Corte di Cassazione Ord. 4 giugno 2018, n. 14242

I danni cagionati per effetto del trattamento dei dati personali in base all’art. 15 del d.lgs. 30 giugno 2003, n. 196, sono assoggettati alla disciplina di cui all’art. 2050 c.c., con la conseguenza che il danneggiato è tenuto solo a provare il danno e il nesso di causalità con l’attività di trattamento dei dati, mentre spetta al convenuto la prova di aver adottato tutte le misure idonee ad evitare il danno (Cass., n. 18812/2014).
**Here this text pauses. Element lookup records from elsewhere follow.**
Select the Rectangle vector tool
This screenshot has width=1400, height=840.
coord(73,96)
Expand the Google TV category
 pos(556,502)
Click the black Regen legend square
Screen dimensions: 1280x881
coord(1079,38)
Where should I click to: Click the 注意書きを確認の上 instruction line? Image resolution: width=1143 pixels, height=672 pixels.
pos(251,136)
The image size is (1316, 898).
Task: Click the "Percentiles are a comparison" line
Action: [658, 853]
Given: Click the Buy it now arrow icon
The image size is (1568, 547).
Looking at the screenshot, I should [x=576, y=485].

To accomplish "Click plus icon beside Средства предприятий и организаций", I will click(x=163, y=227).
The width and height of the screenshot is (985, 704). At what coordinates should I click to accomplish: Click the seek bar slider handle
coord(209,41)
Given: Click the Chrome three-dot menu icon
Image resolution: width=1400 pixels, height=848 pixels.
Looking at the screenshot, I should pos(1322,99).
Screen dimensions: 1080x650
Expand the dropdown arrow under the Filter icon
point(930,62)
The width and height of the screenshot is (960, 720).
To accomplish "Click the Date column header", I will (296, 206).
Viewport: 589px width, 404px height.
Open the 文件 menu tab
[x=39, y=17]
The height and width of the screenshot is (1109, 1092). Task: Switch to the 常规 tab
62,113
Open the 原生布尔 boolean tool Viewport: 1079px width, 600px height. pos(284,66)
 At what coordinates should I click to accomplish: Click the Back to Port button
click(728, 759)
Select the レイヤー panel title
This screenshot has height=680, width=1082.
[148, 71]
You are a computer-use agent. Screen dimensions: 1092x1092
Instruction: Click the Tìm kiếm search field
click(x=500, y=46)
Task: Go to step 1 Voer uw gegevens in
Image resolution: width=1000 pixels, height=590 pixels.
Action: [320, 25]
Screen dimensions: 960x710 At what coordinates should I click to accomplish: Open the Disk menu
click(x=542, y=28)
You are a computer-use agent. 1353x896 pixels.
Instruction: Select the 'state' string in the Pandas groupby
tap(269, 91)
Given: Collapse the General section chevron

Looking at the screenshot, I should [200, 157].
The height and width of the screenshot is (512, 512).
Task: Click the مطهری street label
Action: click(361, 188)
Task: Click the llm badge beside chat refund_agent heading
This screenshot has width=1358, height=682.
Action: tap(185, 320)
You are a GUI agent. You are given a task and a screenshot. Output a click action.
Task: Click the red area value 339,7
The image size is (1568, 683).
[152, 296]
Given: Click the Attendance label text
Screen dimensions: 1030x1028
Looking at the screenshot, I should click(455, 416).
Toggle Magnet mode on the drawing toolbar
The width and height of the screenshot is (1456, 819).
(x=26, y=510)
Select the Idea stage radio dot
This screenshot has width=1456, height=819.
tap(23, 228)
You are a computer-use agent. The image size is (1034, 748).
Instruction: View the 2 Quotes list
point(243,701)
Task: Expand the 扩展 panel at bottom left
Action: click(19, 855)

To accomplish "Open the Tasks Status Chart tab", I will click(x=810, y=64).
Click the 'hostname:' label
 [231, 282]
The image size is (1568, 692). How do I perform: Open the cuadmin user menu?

La norma prevede due presunzioni:

1) il danno è addebitabile a chi ha trattato i dati personali o a chi si è avvalso di un altrui trattamento a meno che egli non dimostri di avere adottato tutte le misure idonee per evitarlo ai sensi dell’art. 2050 c.c.

2) le conseguenze non patrimoniali di tale danno – sia esso di natura contrattuale che extracontrattuale – sono da considerare in re ipsa  salvo il responsabile riesca a  dimostrare, alternativamente :

                – la loro inesistenza ;

                – che il danno conseguente alla violazione sia irrilevante o “bagatellare”;

                – che il danneggiato abbia tratto vantaggio dalla pubblicazione dei dati;

“Gli interessi di volta in volta lesi da un trattamento illecito dei dati personali, rappresentando diritti-interessi inviolabili del danneggiato, assumono un rilievo talmente evidente da comportare l’inversione dell’onere della prova”;  tanto che, secondo la Corte,  la presunzione di sussistenza del danno non patrimoniale legata alla violazione delle regole di liceità e correttezza  risulta rafforzata proprio dall’esplicito richiamato al concetto di attività pericolosa (art 2050 c.c.) operato dal legislatore.

Ed è proprio il danno non patrimoniale ad essere maggiormente connaturato all’illecito trattamento dei dati personali, tanto che il non avere adottato le misure idonee ad evitarlo integra una violazione delle regole di correttezza e di liceità il cui fine è quello di operare un bilanciamento tra la libertà di chi tratta i dati con la salvaguardia della sfera del danneggiato.

Sarà poi compito del Giudice, in base a quanto dedotto dal danneggiato o a semplici presunzioni e tenuto conto di eventuali prove contrarie fornite dal danneggiante, valutare “se il danno debba essere risarcito in quanto lesivo di diritti la cui violazione non debba e non possa essere tollerata dal danneggiato”.

Pertanto se il bene violato a seguito dell’illecita lesione del diritto alla riservatezza fa parte dei diritti inviolabili della persona, il danno andrà senz’altro risarcito, anche in via equitativa, salvo il danneggiante non fornisca la prova contraria.